In Ordinary Time, the liturgy follows the continuous reading of the Bible. In Year B we follow Mark and resume this Sunday with Jesus’ early ministry in Galilee. The second reading follows St. Paul’s Epistles, picking up in the middle of 2 Corinthians. The theme of “seed growing into tree” runs through the readings this Lord’s Day.

Our first reading is a parable from the prophet Ezekiel (Ezekiel 17:22-24), who prophesied during a dark time: the destruction of Jerusalem (587 B.C.) and the exile of Judah to Babylon (587-537 B.C.). God’s unbreakable promises to the House and Kingdom of David seemed to have failed, and the faithful were despondent. Yet even in this darkness, Ezekiel envisions a tender shoot torn off of a great cedar and replanted on a mountain, growing into a great life-giving tree. One day, God will raise up the heir of David and restore his kingdom.

Our Responsorial Psalm 92 comes from Book IV of the Psalms (Psalms 90-106), a section of the Psalter that reflects the Babylonian Exile. It affirms “the just one shall flourish like the palm tree, like a cedar of Lebanon.” 

God will bless every just person, but especially the only one who is truly just (see Mark 10:18), Jesus, so this Psalm is about Christ.

In our second reading, St. Paul writes to the Corinthians, “while we are at home in the body we are away from the Lord,” and “we would rather leave the body and go home to the Lord.” Corinth was the ancient Las Vegas, a very wealthy city due to its enormous Temple of Aphrodite (the goddess of love, i.e., Venus) that attracted “pilgrims” from all over who came to indulge the pleasures of the flesh. Corinthians were unaccustomed to pain and suffering and feared persecution and death for the Gospel. 

But Paul comforts them with the reminder: Death is only a leaving of the body and a return home to be with Jesus. The same reminder comforts us today.

In the Gospel Jesus tells two parables. In the first, a farmer plants seeds that sprout and grow, regardless of whether he sleeps or wakes. This parable may have inspired Arnold Lobel’s comical “Garden Story” in his book, Frog and Toad Together. Toad plants a garden and tries to make the seeds grow by various silly antics, like shouting, “Now seeds! Start GROWING!” When exhausted Toad finally awakes one morning to sprouted seeds, he claims it was all a lot of “hard work” on his part. We laugh at Toad, but he is us. 

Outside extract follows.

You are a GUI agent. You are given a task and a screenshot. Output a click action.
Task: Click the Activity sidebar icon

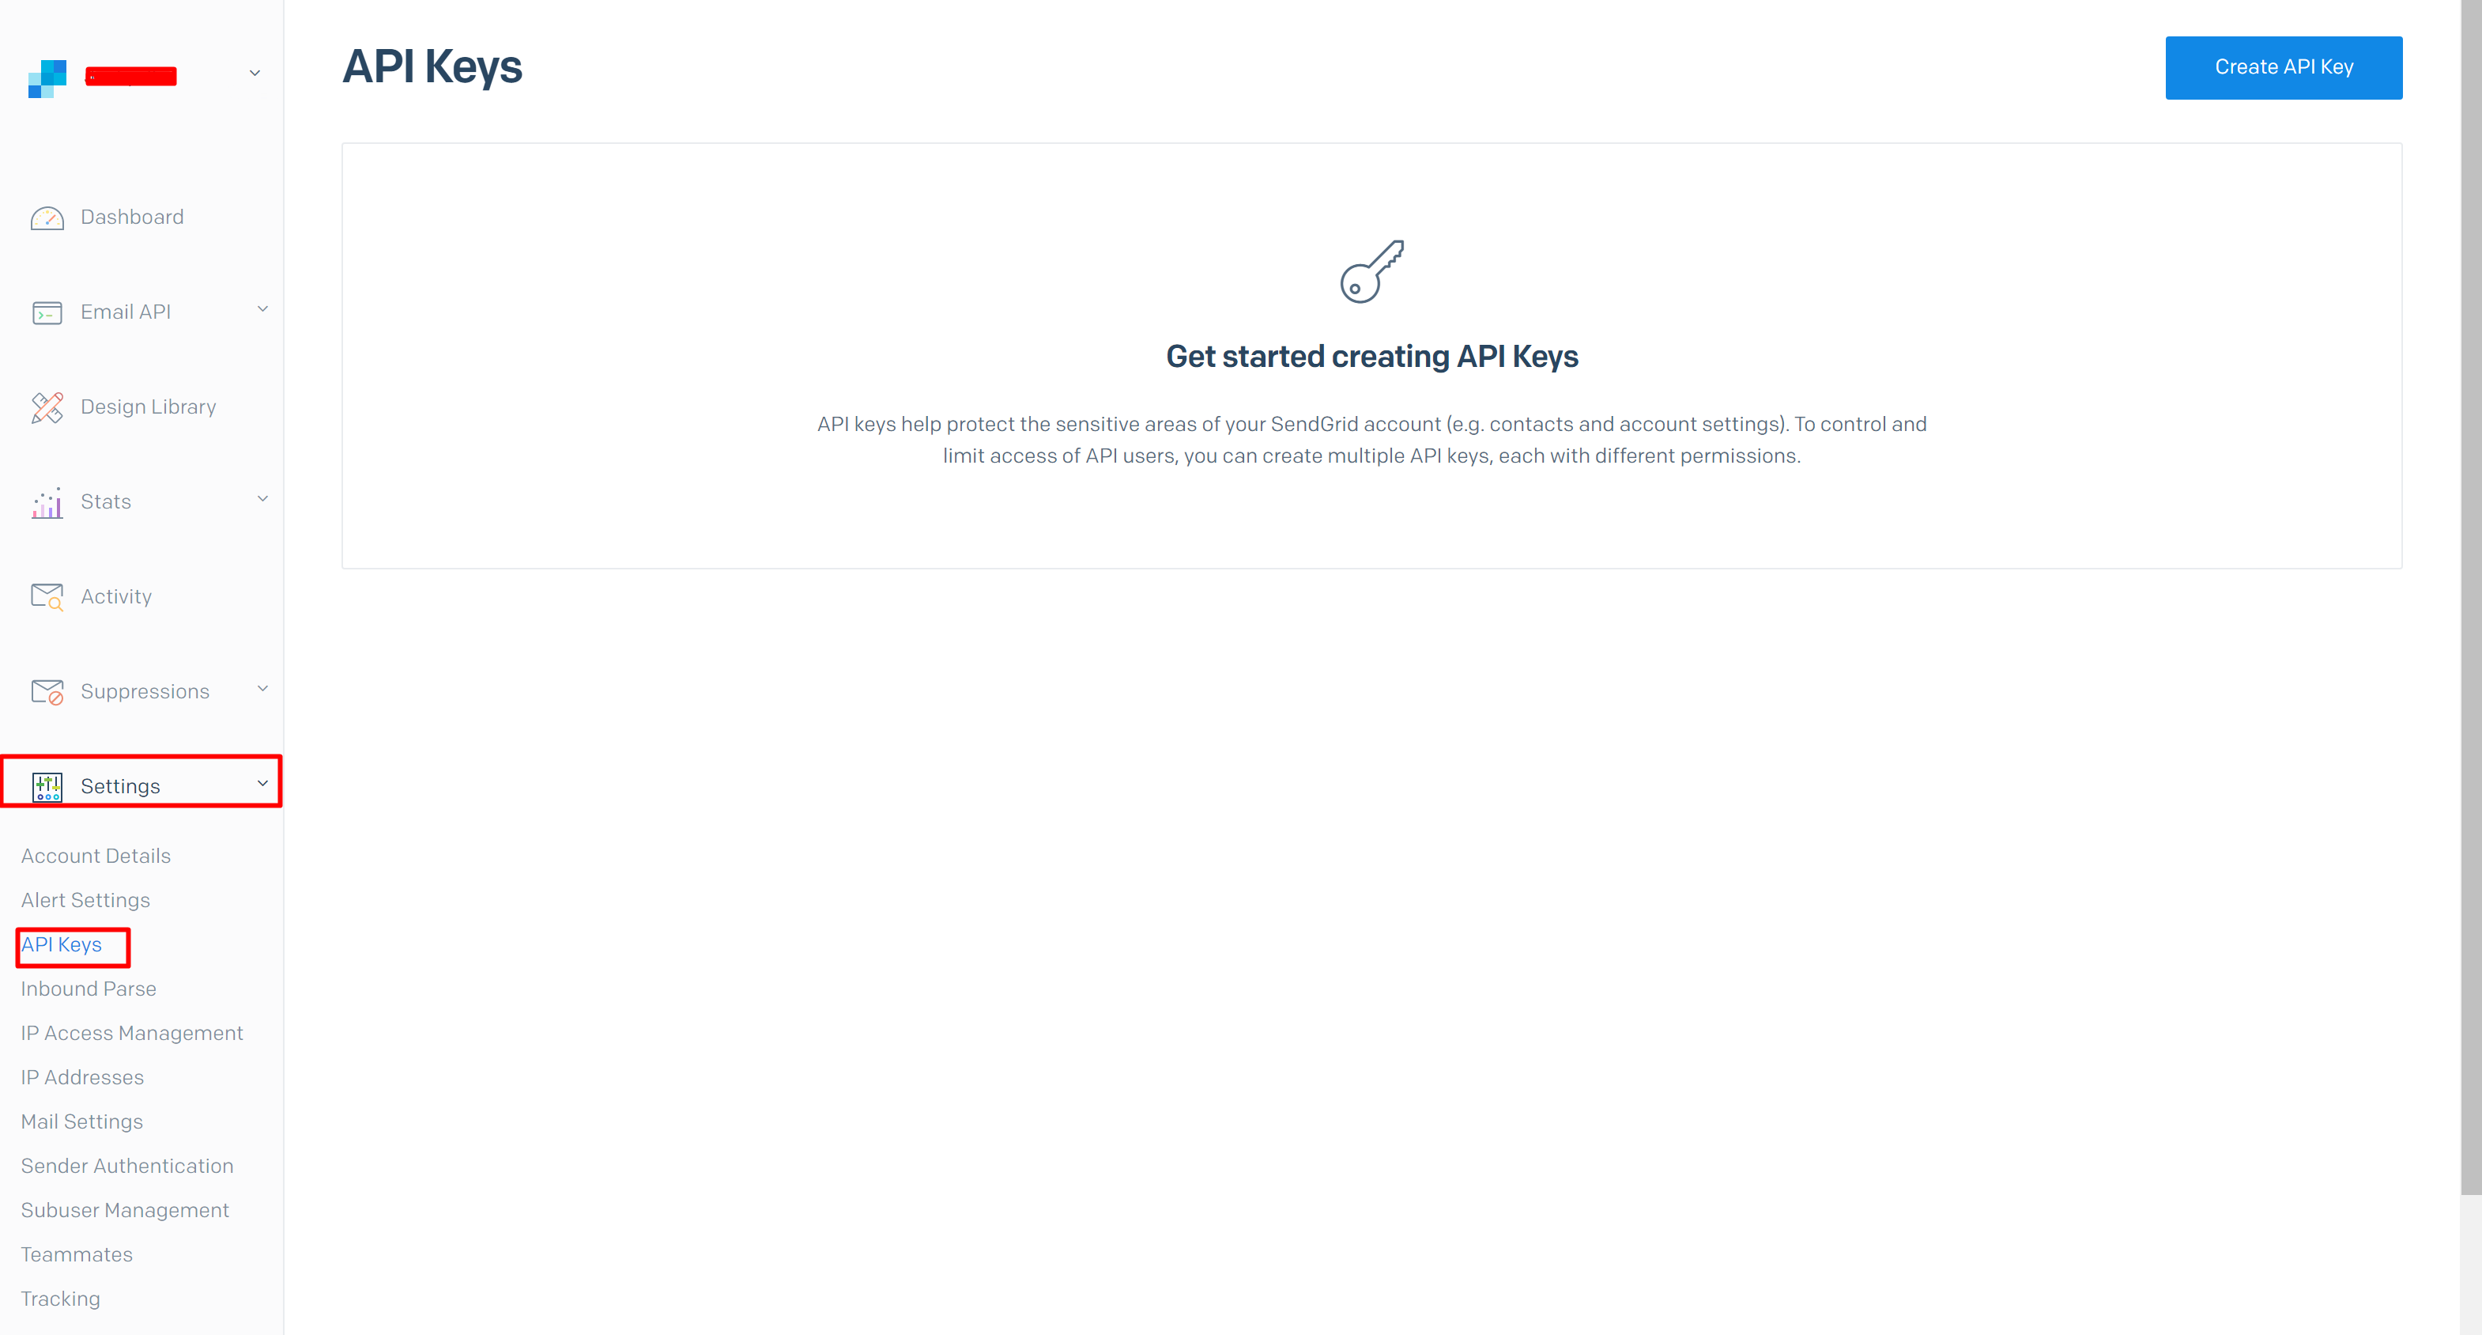click(46, 596)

We think we are responsible to make others grow spiritually, but that is God’s work. We can plant and cultivate, but then we must stay at peace and trust God.

The second parable is about the famous mustard seed that becomes a tree of life. This is the Church, that begins tiny with the preaching of the Gospel but grows to fill whole countries, continents and even the world. The Church is also David’s Kingdom, since Jesus is the Son of David. Ezekiel could not have imagined that David’s Kingdom would one day grow to be 2 billion people across the globe. 

And if the Church seems small and weak where we happen to live, let’s remember it has not lost its potential for explosive growth, if we keep daily planting the seed of the Gospel, by deed and word.